Alamance Regional Medical Center is planning a $60 million expansion, the largest since the hospital opened in 1995.

According to The Business Journal, the campus improvement project includes a two-story, 40,000-square-foot cancer center to be located at the end of the Medical Arts building. The facility will feature new space for a family resource center, community education, support groups and a healing garden.

Furthermore, the project calls for the construction of a more spacious day surgery area with nine large operating rooms. As a result of increased patient flow, which is expected to accelerate in the coming years, the emergency department will also be expanded by 28,000 square feet.

Due to the high cost of the development, the Burlington-based medical center must receive approval from state regulators through the certificate of need process, the newspaper reports. The projects are part of a five-year, $150 million capital improvement plan that includes construction as well as improved medical equipment and information technology infrastructure.

Alamance Regional and Greensboro-based Cone Health are pursuing a merger they first proposed in mid-December.
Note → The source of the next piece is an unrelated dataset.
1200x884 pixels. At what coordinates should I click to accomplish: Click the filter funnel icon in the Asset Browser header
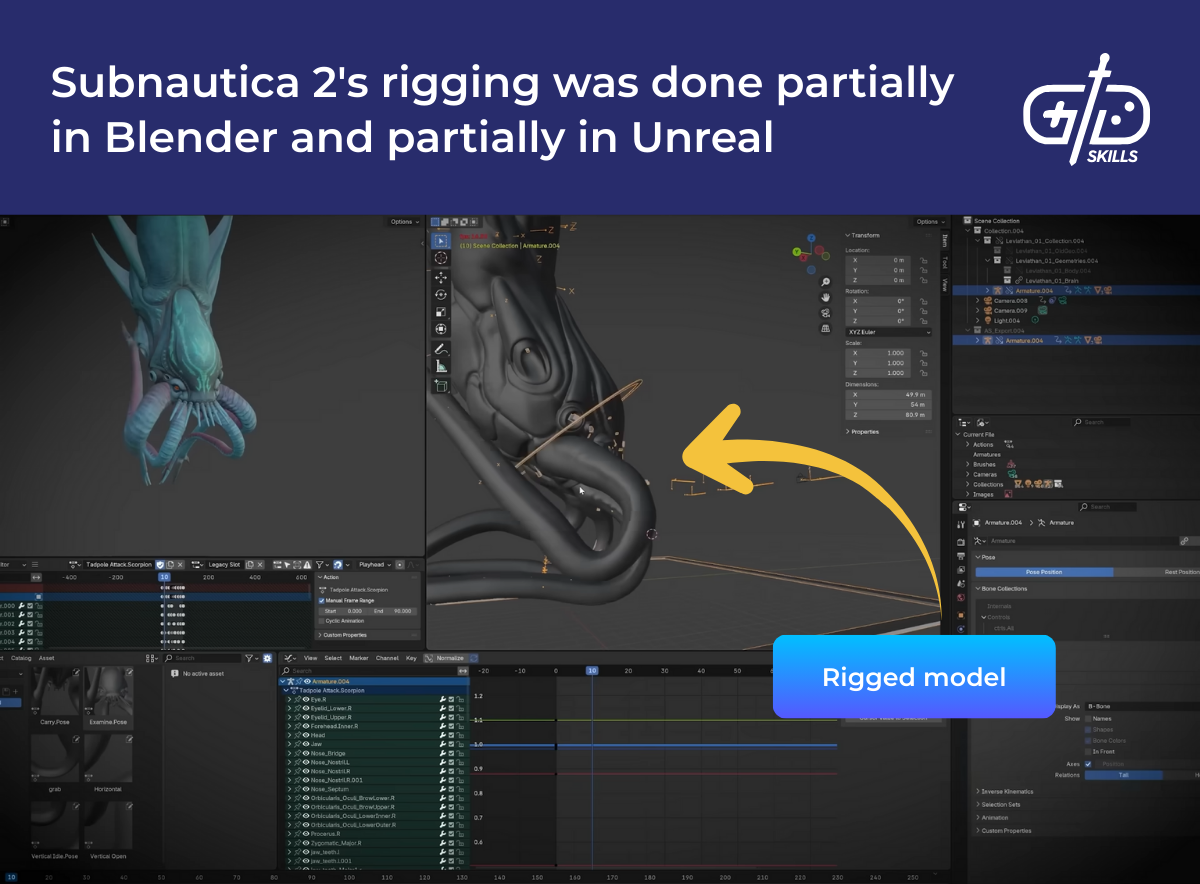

The two health systems are currently in the due diligence period and will present their plans to the Federal Trade Commission this summer.

In other news, the CityBizList reports that Market at Colonnade, a 57,637-square-foot ground-up infill center in Raleigh has received LEED Silver certification from the U.S. Green Building Council.

The center, anchored by Whole Foods Market, is owned by Regency Centers, a national owner, operator and developer of grocery-anchored and community shopping centers.

“We believe greengenuity leads to better risk management and cost savings, improves our communities, encourages innovation and is in the best interest of our shareholders,” says Mark Peternell, Regency’s vice president of sustainability.

Since 2009, 80 percent of Regency’s development and redevelopment projects have sought LEED certification. At the moment, the company has 17 LEED-registered projects, including five that have received final certification, three under construction, and nine in predevelopment.